Is it possible to use authentication?
Closed this issue · 8 comments
I have an RSS feed that's generated by an issue tracker that I want to track with Krill. However the RSS feed in question requires authentication.
I didn't see any information in the docs about authentication. Is this possible, maybe via an opml file?
Authentication (I assume you are talking about basic HTTP AUTH) is currently not supported as urllib
does not support specifying credentials as part of the URL. I've been trying to find a Python library that allows this but without success, so this would have to be added either through an AbstractBasicAuthHandler
or by switching to a more powerful library (suggestions welcome!).
Have you considered either urllib3 and/or requests?

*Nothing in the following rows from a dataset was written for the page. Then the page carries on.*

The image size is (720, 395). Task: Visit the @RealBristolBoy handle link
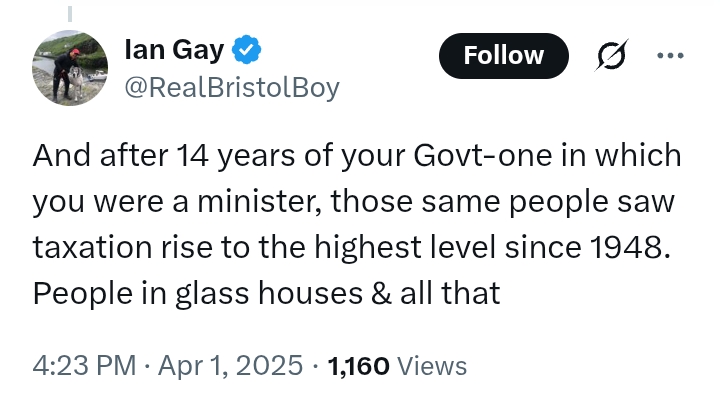click(x=232, y=87)
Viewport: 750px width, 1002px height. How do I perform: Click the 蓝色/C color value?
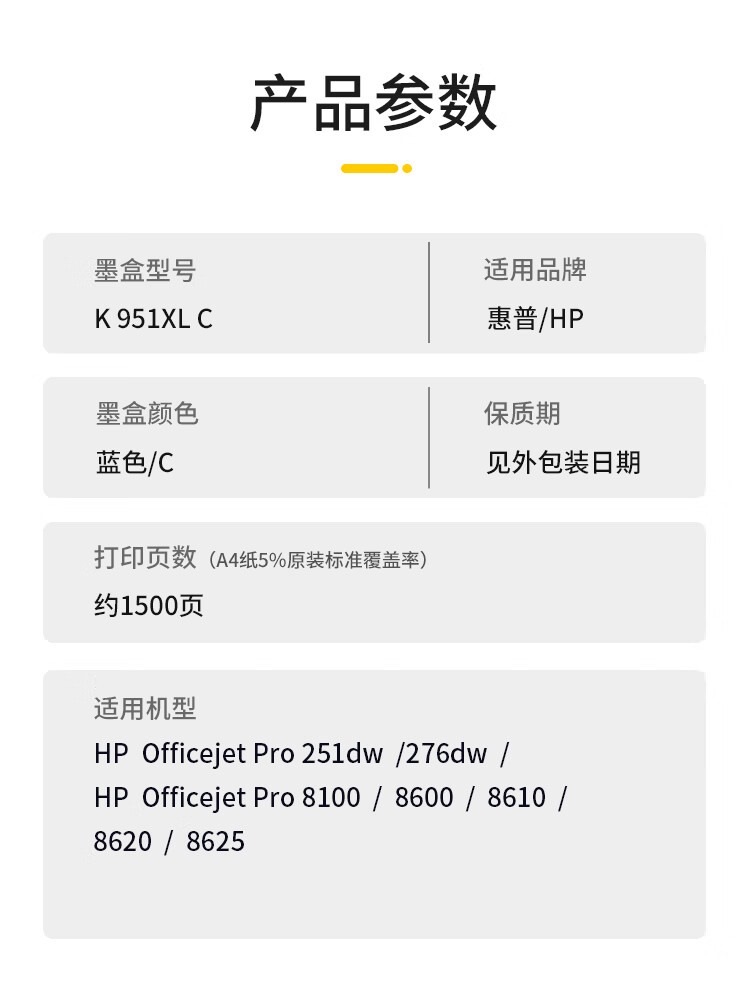tap(135, 463)
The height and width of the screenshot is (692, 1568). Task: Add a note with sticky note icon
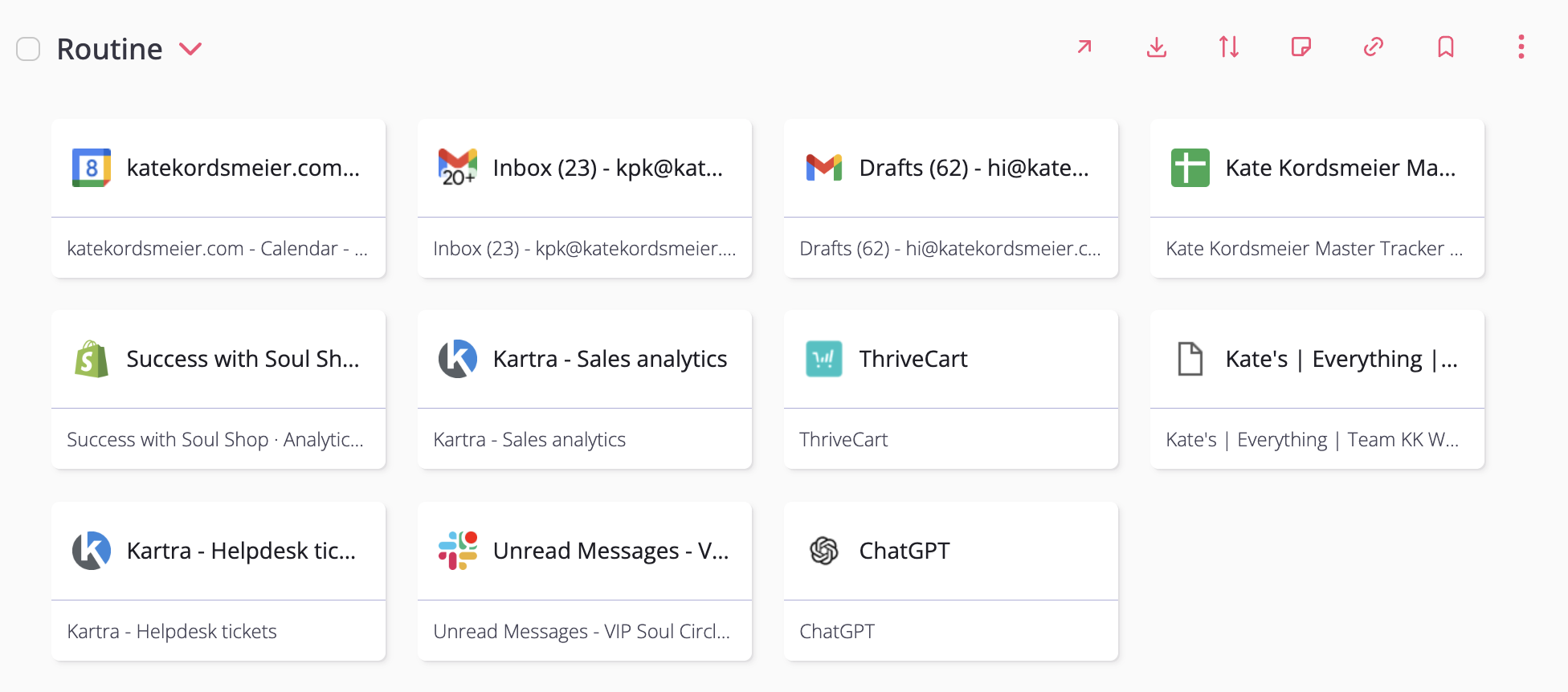[1301, 47]
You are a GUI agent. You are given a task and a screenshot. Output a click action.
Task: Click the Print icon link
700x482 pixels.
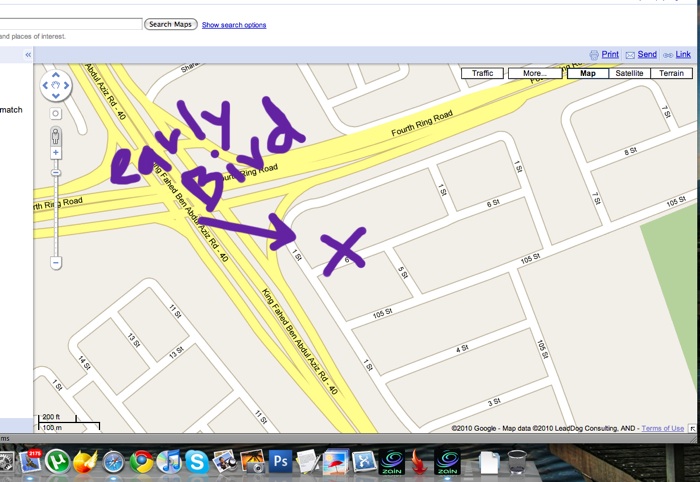(x=604, y=54)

requests and urllib3 are both powerful, but they don't seem to allow one to specify credentials in the URL directly. How should credentials for a URL be encoded the the sources file?

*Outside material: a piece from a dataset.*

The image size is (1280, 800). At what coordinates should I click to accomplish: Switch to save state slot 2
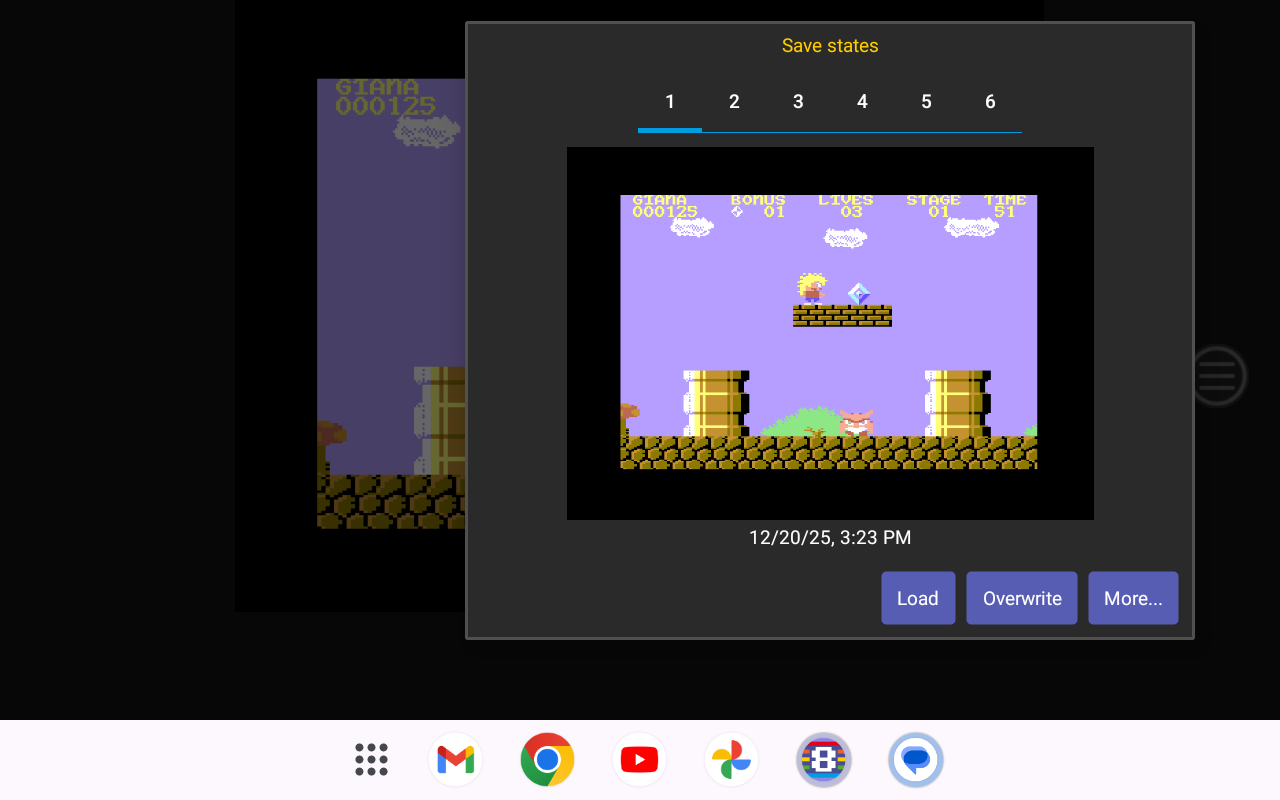click(734, 102)
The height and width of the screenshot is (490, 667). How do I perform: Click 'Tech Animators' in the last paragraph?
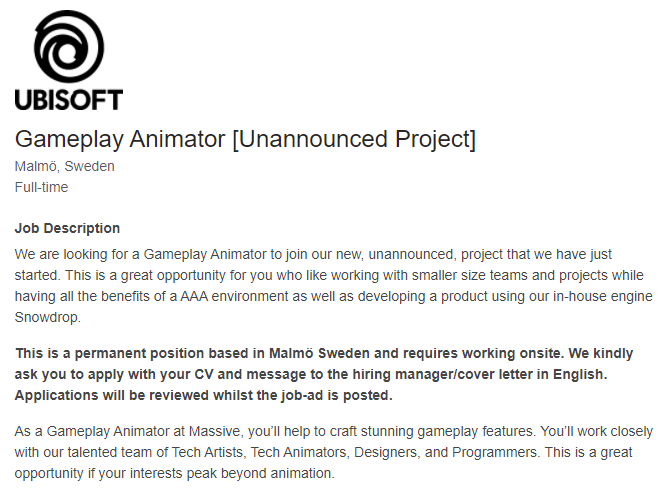[299, 452]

I think I need to go back and try this, because http://user:password@example.com should actually work. Didn't think about that...
Apparently my life got busy and this fell to the back burner 😝
It looks like this does not work with the default krill, however it does work with requests (i.e. I did
import requests
r = requests.get('https://myuser:my password@example.com/some/rss/feed')
And r.status_code
was 200 and r.text
contained the rss feed 👍.
From a design perspective, if you were to include requests this way potentially one would be putting their passwords in plain text on their disk. For some feeds that's probably just like eh, whatever... but if your feed uses a password for an account that gives you write access to that page that would be problematic.
I don't know enough about good encryption and Python to know what would be secure, but I know that plain text ain't ;)
Switched to Requests in a1031ea. Could you give it a try and confirm that authentication works now?